Much as she’ll thrive more than she ever did in Númenor, he thought, and laughed to himself as he remembered his most recent conversation with Hendinaer.
“We must have been on Aman, at least,” Cullasso had said, “even if we weren’t in Valinor itself. Laurinquë grows in Númenor and in Tol Eressëa – and came from Valinor, it’s said.”
“And yet, Númenor remains,” Hendinaer said. “Whether intentionally or not, we violated the ban.”
Cullasso shrugged. “We got there by sailing east. The ban’s on sailing west,” he said.
An uncomfortable silence fell at that statement.
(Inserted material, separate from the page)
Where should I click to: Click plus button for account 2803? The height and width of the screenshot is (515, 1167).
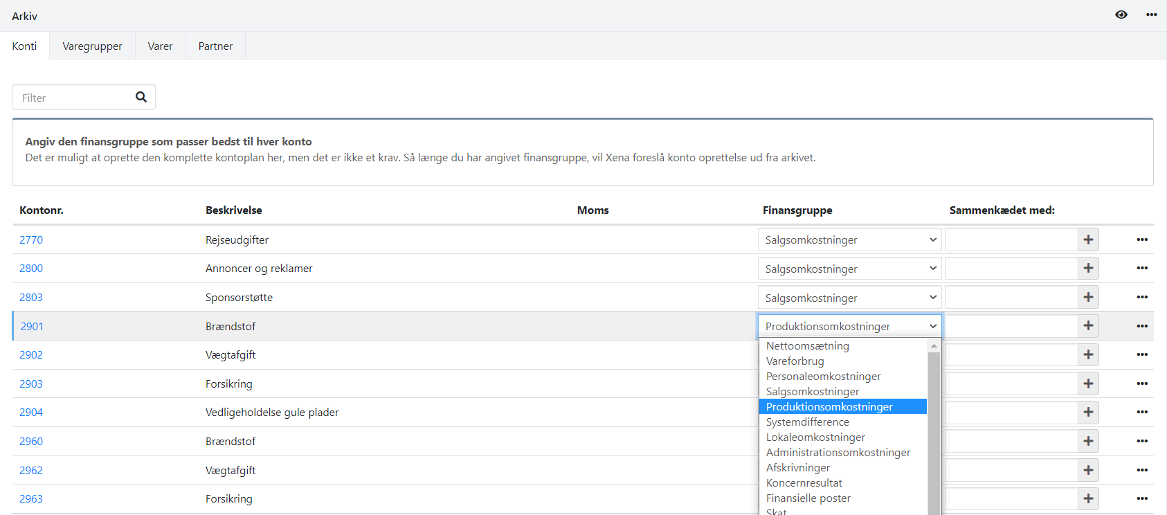click(x=1088, y=297)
Could it be that easy to circumvent the ban?
And then another thought had occurred to Cullasso, another notion for which neither man had an answer. “Do you think the Valar even noticed that we were there?”
Chapter End Notes
AUTHOR’S NOTES: In this story, I assume that the ‘round earth’ version of the tale written in Myths Transformed is the more factual account of the ordering of Tolkien’s universe – i.e., that the flat earth and the Sun and Moon being derived from the Two Trees is ‘Mannish myth,’ that the earth was round from the beginning, and the Trees illuminated a Valinor which was defended (in part) by the ‘domes of the Valar.’ That material can be found in HoME X, Morgoth’s Ring.
The caves that the Númenórean mariners find: these descriptions are adapted from Tolkien’s original descriptions of the halls of ‘Fui Nienna’ and ‘Ve Mandos’ in The Book of Lost Tales, Volume One. Tolkien abandoned the idea, and so I’ve written these places as being abandoned as a nod to that.
Laurinquë is described in Unfinished Tales, Part II: ‘Description of the Island of Númenor.’